The boy whispered something else in her ear, and she said to Jesus, "You are Jesus of Nazareth, the prophet we have heard so much of?"

"I am."

"I was looking for you! I was praying I would meet you! I told myself that if I met you and you saved my son, I would join you. What else have I to live for?"

"Well, if you think you would like to come after me, feel free to join us. And you, child? What is your name, by the way?"

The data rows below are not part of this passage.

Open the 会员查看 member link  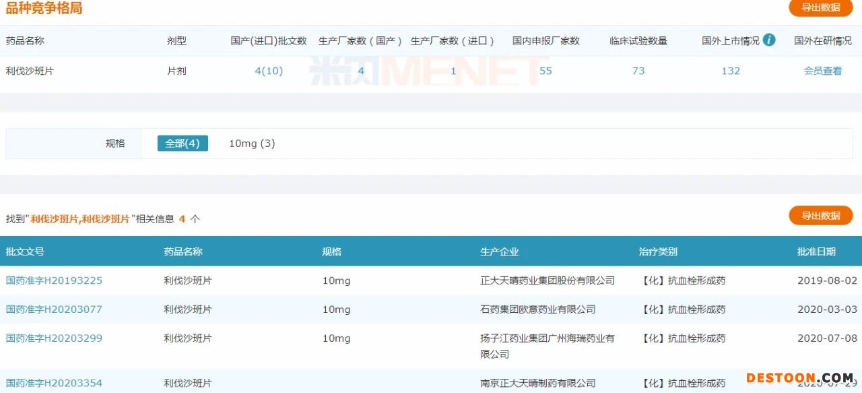[822, 71]
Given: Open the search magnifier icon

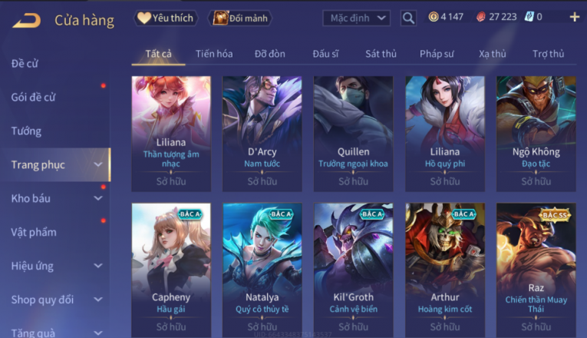Looking at the screenshot, I should [408, 18].
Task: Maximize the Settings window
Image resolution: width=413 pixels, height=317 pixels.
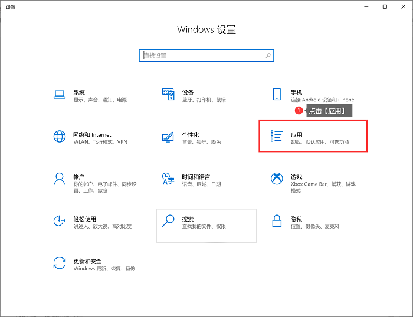Action: coord(385,6)
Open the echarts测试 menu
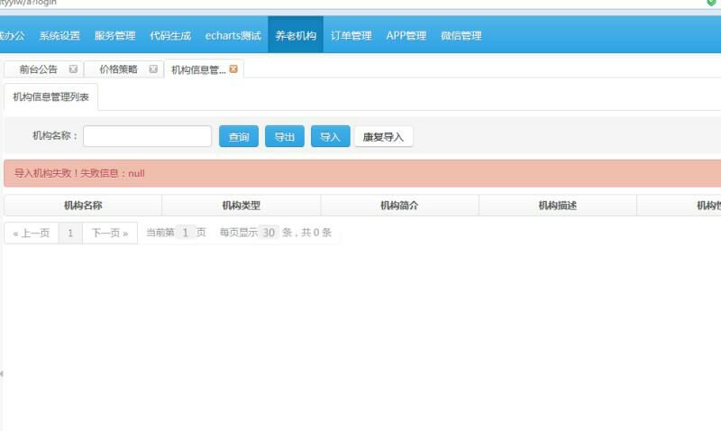The width and height of the screenshot is (721, 431). pos(233,36)
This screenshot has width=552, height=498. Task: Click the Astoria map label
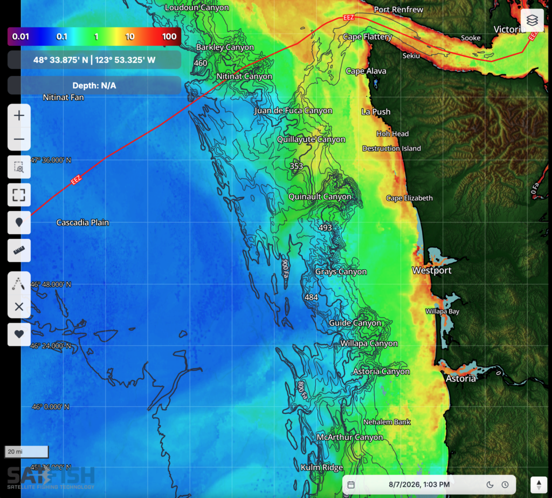[x=461, y=379]
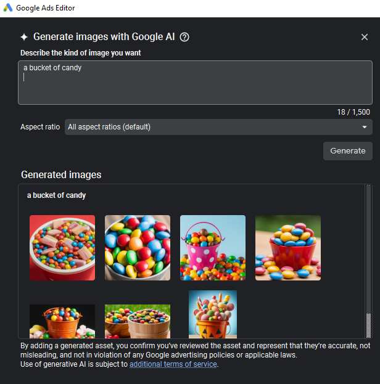Choose the pink polka dot bucket image
Viewport: 380px width, 384px height.
213,248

"David, son of Asa. Yes, I would join you also." He said this perhaps a bit reluctantly, but then cast a quick look in Matthew's direction, and seemed to come to a resolution as he turned back to Jesus. Aha! thought Andrew. It looks very much as if he would like to take vengeance on Matthew for whatever he thinks he had done. A case where he did not recognize that Matthew now was not the same as the Matthew who had done it. But of course, it was not that simple. The man is not now a boy, but the man and the boy are one and the same. So with Matthew. How unjust would it be for this David to make Matthew now suffer for what Matthew then had done to him? What Jesus said made sense, but this made sense also.

"You may leave, of course, whenever you please; I realize that you are not in a state for making permanent decisions at the moment. --Nor were you, yesterday, is it not?"

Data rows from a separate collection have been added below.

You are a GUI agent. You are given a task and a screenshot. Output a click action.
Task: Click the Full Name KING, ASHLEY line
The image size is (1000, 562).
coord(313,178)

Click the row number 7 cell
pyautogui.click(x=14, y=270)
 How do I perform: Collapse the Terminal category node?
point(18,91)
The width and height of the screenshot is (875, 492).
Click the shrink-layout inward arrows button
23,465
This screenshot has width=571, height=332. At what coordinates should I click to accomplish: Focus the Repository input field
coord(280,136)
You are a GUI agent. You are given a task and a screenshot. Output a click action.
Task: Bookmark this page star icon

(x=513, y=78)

The boy blushed. "It would seem not, indeed." And so Jesus wanted him near, so that he could keep an eye on him.

"I trust, then, that there will be no more of that in the future."

"No, Master."

"You need have no fear. Your sins are forgiven."

The boy hung his head. "Thank you, Master." It looked as if he were not so eager to have his sins forgiven; it almost looked as if he were plotting to commit more sins.

The boy then said something to his mother and ran off, probably to get cleaned of the spices and dressed. Matthew had moved a bit apart to listen to Jesus speak of the fact that during the coming reign of God, they would have to change their way of thinking; but most of the people were too enthralled by what had happened to listen, and there was hubbub and confusion among them.

After a time, during which discussions that went nowhere continued, the boy ran back, clean and in new clothes, carrying the cloak that had been loaned to him, while Matthew was speaking to Jesus, saying something about giving a feast. The boy heard him, and said to Jesus, "A feast? Then surely he will need help, Master! Let me go with him; I can do much, and will do it gladly!"

Matthew answered that he would not trouble him, and he replied, "There is no trouble; and besides, I would prefer not to have people gawking at me and me and asking me what it felt like to be dead!"

Andrew was about to step forward and warn against it, when Matthew accepted his offer, and Jesus stroked his beard, looking at the two of them, and nodded permission. Jesus, it seemed, was aware of what the danger was--if he was God the Son, he had to know everything he needed as man to know--but he also somehow new, based on stroking his beard, that Matthew was not really going to get his head chopped off in his sleep.

Neither Matthew nor the boy appeared the next day, evidently busy with preparations for the feast on the morrow. The boy had apparently decided to sleep at Matthew's house. His mother had fretted a bit, as did Andrew privately, but Jesus assured her that he would be perfectly safe with Matthew and his slave. That was not really the question, thought Andrew; the question was whether Matthew was safe. But presumably, Jesus had this in mind also.